What Makes a Better World Lab Grown Meat or Humane Farming - rch
https://aeon.co/essays/what-makes-a-better-world-lab-grown-meat-or-humane-farming
======
tracker1
I'm not sure that the discussion is even something that can be approached in a
way that is even remotely unbiased. Yes, a lot of farming and slaughter is
inhumane. No, they aren't people. Yes, predatory animals aren't any more
humane than any method of slaughter.

In the end, we like meat... meat, and high-calorie plants are our main sources
of calories. We need relatively lots of them. And many of the calorie rich
plant sources have negative effects in a lot of ways. There's also the problem
of subsidized bunk science. We've had 5+ decades of really bad nutritional
science made policy in this country, and across the world. In the end, it
looks like, for the most part if people eat a variety of things and get enough
protein in their diet, without going too high in caloric intake, we're fine.

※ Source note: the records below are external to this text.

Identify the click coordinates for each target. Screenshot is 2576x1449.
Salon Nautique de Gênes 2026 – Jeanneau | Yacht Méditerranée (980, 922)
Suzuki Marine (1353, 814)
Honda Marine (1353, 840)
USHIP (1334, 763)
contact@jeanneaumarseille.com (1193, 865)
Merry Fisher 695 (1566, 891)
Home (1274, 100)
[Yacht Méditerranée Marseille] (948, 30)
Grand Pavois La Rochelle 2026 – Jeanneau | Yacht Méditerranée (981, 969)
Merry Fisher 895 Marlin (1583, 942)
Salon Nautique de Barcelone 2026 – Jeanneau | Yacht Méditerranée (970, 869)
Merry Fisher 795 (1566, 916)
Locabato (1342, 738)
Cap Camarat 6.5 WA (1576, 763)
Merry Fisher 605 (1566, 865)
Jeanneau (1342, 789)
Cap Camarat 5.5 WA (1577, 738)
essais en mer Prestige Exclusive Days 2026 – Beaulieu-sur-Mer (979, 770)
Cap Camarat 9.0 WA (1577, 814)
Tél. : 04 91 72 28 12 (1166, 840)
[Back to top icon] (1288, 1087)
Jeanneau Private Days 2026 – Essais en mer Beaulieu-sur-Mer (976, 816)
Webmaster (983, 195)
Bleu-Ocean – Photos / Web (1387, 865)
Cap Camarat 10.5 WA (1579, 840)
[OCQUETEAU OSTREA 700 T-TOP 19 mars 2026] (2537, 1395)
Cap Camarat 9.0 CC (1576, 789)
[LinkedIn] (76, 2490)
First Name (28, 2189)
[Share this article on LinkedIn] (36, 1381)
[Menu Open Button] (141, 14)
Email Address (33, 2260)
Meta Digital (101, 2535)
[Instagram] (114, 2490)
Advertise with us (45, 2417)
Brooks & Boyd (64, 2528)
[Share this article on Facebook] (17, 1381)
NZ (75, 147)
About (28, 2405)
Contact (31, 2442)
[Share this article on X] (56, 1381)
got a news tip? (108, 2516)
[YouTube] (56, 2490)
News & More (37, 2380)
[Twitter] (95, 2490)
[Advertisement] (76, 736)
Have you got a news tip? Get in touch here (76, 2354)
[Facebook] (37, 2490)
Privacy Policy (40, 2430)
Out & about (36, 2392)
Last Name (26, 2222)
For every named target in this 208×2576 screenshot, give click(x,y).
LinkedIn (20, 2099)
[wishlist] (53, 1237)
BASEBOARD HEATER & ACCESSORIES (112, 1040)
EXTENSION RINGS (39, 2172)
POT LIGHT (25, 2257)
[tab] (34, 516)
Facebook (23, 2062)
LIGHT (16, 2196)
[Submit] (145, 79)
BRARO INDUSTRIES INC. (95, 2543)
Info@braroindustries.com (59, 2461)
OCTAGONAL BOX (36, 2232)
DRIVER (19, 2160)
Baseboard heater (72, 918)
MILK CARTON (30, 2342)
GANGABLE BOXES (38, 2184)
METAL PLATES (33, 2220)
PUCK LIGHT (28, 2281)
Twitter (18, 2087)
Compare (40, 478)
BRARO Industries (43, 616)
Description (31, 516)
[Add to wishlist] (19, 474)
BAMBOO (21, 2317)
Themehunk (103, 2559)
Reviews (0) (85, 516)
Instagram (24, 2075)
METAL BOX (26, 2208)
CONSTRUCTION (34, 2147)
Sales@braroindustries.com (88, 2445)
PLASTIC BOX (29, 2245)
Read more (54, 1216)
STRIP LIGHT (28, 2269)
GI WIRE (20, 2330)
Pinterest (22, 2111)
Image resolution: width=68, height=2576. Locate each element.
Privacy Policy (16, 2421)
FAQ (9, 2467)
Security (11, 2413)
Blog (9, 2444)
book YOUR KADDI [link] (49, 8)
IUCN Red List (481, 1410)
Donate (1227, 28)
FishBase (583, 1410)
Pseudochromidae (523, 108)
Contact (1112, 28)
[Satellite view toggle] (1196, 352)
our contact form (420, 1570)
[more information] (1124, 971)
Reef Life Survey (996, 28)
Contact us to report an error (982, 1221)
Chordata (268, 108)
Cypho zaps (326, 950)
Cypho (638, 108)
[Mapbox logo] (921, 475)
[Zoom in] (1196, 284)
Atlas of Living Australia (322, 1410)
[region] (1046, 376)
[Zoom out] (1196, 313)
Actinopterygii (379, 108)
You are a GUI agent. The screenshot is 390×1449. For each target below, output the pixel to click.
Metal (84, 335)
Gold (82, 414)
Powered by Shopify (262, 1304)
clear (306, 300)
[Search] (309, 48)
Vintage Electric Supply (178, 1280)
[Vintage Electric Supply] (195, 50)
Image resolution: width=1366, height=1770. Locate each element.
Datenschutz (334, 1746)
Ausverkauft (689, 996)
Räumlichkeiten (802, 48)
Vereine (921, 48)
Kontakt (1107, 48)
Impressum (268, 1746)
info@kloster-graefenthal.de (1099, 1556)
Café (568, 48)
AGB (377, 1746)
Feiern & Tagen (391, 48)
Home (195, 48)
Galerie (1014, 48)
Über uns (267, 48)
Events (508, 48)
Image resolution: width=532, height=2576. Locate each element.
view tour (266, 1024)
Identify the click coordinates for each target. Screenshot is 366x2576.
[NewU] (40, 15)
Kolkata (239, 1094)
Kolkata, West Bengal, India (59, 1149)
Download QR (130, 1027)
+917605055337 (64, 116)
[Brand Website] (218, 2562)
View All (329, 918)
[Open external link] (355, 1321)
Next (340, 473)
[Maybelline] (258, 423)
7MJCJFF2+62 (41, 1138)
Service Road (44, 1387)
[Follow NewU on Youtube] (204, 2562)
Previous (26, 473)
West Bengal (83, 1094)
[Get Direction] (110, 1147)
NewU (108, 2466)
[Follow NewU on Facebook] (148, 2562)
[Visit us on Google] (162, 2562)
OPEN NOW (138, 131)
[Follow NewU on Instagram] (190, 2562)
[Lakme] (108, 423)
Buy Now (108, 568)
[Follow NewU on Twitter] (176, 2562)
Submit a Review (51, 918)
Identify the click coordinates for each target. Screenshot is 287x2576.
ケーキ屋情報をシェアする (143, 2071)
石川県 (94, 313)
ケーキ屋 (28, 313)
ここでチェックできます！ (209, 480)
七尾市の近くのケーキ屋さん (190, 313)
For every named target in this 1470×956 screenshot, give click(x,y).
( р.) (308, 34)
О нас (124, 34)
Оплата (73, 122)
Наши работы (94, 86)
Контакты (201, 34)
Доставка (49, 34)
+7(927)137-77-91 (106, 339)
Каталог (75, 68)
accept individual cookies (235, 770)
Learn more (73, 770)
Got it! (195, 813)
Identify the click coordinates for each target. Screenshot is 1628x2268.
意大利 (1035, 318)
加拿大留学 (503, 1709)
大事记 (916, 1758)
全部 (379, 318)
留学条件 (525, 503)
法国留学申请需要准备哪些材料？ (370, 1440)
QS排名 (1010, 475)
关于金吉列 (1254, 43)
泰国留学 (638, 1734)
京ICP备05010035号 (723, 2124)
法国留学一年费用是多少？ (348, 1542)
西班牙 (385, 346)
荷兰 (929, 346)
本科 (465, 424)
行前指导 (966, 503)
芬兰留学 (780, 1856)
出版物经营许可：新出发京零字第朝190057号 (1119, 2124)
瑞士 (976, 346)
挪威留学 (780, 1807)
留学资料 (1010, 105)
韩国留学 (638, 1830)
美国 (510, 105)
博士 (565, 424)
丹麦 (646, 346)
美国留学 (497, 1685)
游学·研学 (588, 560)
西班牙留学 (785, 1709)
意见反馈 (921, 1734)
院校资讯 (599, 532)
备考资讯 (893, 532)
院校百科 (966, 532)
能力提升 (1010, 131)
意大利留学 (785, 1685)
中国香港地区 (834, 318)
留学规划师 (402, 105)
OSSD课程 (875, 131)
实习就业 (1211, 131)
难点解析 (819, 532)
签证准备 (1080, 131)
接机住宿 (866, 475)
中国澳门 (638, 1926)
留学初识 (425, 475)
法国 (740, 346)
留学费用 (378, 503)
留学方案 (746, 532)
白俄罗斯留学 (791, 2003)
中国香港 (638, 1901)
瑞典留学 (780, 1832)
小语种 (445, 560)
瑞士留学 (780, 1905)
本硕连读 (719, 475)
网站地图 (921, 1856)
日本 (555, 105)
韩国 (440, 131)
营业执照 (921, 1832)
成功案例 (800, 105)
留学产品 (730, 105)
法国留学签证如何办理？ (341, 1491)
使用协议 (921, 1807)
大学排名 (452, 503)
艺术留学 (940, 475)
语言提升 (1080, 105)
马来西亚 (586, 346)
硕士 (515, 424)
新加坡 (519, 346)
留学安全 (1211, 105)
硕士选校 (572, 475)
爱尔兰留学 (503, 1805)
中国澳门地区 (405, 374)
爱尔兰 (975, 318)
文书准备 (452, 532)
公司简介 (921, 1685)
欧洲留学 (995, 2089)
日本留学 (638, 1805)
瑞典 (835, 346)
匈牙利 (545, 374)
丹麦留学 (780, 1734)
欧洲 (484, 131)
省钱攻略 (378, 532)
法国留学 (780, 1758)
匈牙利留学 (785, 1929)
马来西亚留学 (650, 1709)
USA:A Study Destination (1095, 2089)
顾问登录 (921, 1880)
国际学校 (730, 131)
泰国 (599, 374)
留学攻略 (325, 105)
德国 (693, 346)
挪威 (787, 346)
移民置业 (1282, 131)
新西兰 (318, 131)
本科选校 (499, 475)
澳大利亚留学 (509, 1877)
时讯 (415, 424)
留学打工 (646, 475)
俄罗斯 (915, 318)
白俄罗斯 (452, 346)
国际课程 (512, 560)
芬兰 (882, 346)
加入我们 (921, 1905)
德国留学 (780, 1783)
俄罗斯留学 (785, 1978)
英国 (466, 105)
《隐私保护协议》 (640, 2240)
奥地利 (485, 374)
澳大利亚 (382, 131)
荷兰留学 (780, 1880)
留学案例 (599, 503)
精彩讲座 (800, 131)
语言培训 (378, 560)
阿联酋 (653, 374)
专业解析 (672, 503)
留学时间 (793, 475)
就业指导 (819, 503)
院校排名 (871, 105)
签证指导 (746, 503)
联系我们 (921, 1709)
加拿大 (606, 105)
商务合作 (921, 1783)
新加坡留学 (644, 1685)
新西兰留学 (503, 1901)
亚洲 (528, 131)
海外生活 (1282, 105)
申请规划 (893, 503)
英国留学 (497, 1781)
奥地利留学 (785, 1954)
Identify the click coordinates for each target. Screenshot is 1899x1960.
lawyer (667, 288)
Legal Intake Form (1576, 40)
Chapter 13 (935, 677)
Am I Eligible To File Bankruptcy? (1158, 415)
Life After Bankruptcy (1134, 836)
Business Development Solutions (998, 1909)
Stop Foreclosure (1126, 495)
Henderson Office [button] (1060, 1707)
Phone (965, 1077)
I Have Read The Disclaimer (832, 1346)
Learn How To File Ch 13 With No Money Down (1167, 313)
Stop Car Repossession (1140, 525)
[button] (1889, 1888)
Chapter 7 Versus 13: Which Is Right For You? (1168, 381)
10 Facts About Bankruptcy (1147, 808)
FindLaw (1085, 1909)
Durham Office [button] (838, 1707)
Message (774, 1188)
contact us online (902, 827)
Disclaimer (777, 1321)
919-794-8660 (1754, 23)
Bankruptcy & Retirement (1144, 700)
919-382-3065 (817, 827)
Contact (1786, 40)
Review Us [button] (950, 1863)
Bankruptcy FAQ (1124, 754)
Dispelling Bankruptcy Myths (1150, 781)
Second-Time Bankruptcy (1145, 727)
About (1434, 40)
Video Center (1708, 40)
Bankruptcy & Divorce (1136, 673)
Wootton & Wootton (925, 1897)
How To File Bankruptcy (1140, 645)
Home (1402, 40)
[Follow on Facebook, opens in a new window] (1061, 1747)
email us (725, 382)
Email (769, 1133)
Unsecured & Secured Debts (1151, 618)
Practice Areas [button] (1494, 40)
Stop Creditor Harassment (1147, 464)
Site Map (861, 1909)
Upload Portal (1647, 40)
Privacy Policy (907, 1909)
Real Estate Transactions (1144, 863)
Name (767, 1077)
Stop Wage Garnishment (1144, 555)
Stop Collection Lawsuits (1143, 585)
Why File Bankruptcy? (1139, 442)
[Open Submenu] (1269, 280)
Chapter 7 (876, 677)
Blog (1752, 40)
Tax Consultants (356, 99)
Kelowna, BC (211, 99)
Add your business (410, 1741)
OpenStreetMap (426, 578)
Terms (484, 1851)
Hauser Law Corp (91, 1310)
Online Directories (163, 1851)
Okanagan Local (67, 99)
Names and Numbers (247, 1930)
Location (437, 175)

And the only reason I say variety is there are a number of micro nutrients, as
well as acid and protein chains that are hard or impossible for the body to
synthesize from other resources. There's also the increased rates of diabetes
(more closely related to higher intake of fructose and starchy foods)... Or
the amount of additives in everything... Farming variety out for maximum
yields over quality/taste.

The whole thing is a really sad mess... You can't feed the world with the
Whole Foods mindset (and profit margins).

I'd much rather see a limit on the markup for bottled water, and a pretty high
tax on all flavored drinks. That alone would probably give more benefit to
society.

Also, back to the topic, it's pretty hard to compete with the output from meal
worm farming, and simpler plant sources... Lab grown meat is mostly a pipe
dream, and an interesting experiment but something that is unlikely to ever be
cost effective vs simpler animal sources of meat.